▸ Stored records
_ _ _ _ _

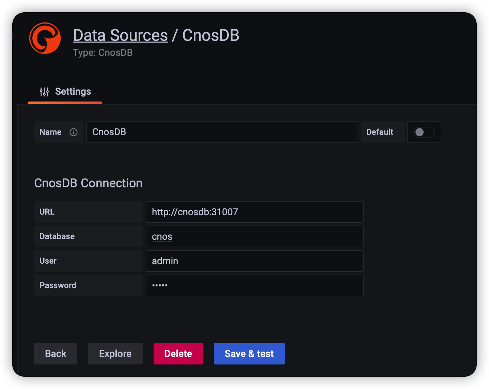Click the sliders icon beside Settings
The height and width of the screenshot is (389, 489).
click(x=44, y=91)
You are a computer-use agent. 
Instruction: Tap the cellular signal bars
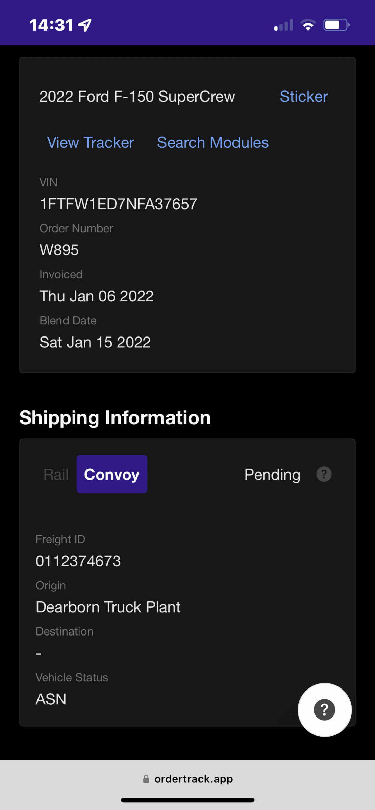tap(283, 25)
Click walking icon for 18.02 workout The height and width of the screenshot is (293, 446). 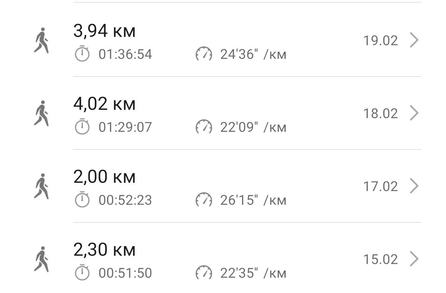pos(41,113)
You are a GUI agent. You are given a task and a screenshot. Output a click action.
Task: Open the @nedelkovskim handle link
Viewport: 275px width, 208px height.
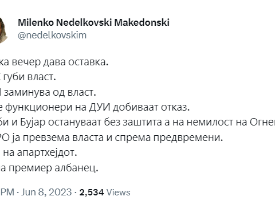coord(52,36)
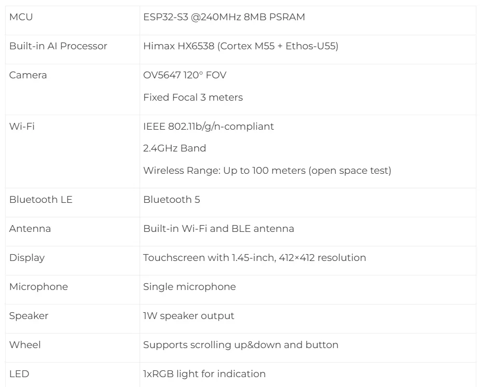This screenshot has height=387, width=480.
Task: Click the MCU row label
Action: (21, 17)
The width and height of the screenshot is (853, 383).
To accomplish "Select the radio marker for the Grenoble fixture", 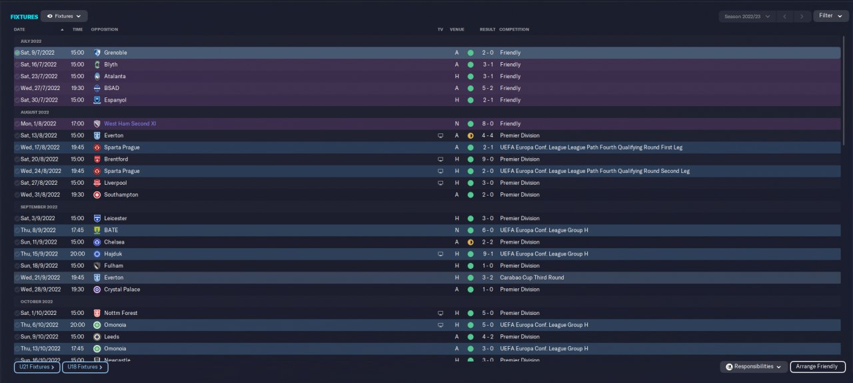I will coord(17,53).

_ _ _ _ _

▸ EXERCISE DIRECTIONS
Only lines of the data holding the word "agent" go in the answer. Please copy each of them.

▸ ANSWER TO THE PROBLEM
You are a computer-use agent. 
You are a GUI agent. You are given a task and a screenshot. Output a click action.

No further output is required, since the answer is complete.